「これ、どこの写真?」「お祭りの時の写真?」−。平成最後、4月30日付の伊豆新聞、熱海新聞「フィルムカメラが捉えた昭和から平成の伊豆」に載った「昭和の伊東市街地」の写真を見て、若い社員が発した言葉だ。現在とはあまりにも違うにぎわいに、思わず出たのだろう

 ▼昭和50年代、同市の中心にある屋根付き商店街「キネマ通り」で、ある夜の様子を捉えた写真。夕食を済ませた大勢の観光客が、旅館の浴衣を着て下駄を鳴らして闊歩[かっぽ]し、遊技場でスマートボールを楽しむ人たちも。

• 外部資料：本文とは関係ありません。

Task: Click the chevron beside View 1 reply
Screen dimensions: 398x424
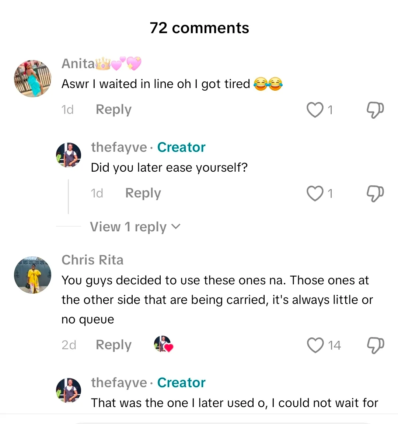Action: click(x=176, y=227)
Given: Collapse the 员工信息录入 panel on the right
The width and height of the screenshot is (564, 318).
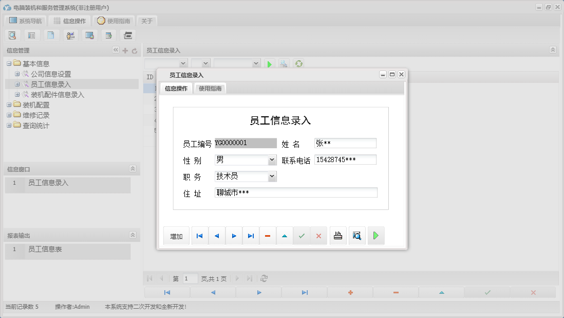Looking at the screenshot, I should pos(553,50).
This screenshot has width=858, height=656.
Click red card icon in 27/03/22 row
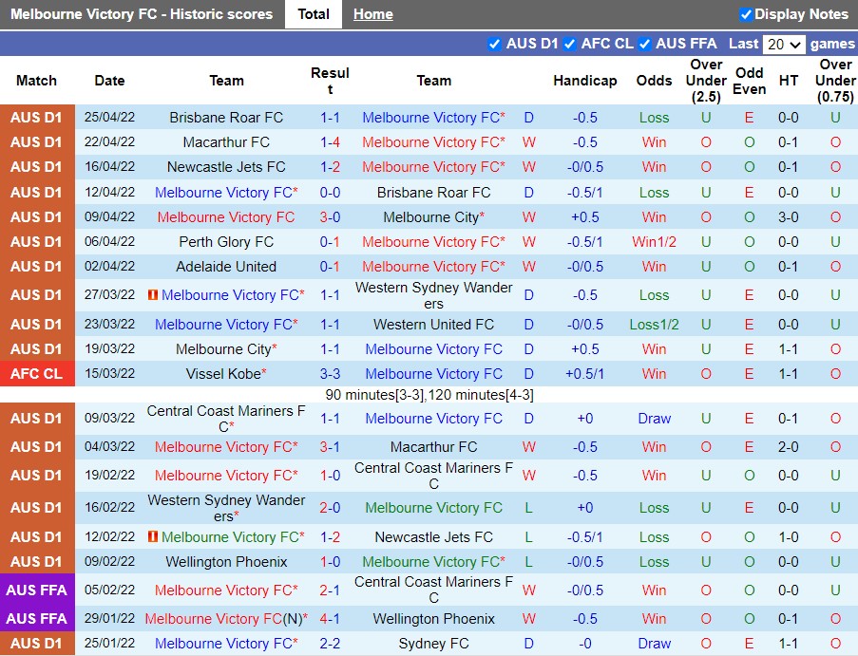click(x=153, y=295)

イベント時ではなく当時は毎夜、こんな光景が見られた

 ▼同連載の4月25日付は、同40年代に撮影した夜の熱海銀座通り、また伊豆日日新聞に連載の「昭和の田方」3月14日付は、新婚旅行客であふれる伊豆箱根鉄道修善寺駅前の写真だった

 ▼平成生まれの若者は、好景気を知らずに育った。シャッターばかりの商店街を見続けてきたのだから、身近な場所の昔の様子に驚くのも無理はない

 ▼熱海市は近年、V字回復し熱海駅前の商店街などににぎわいが戻った。しかし、夜はどうかというと、下駄の音が響くような昭和の盛況ぶりはない。令和に再ブレークしても、われわれの想像とは違うのかもしれない。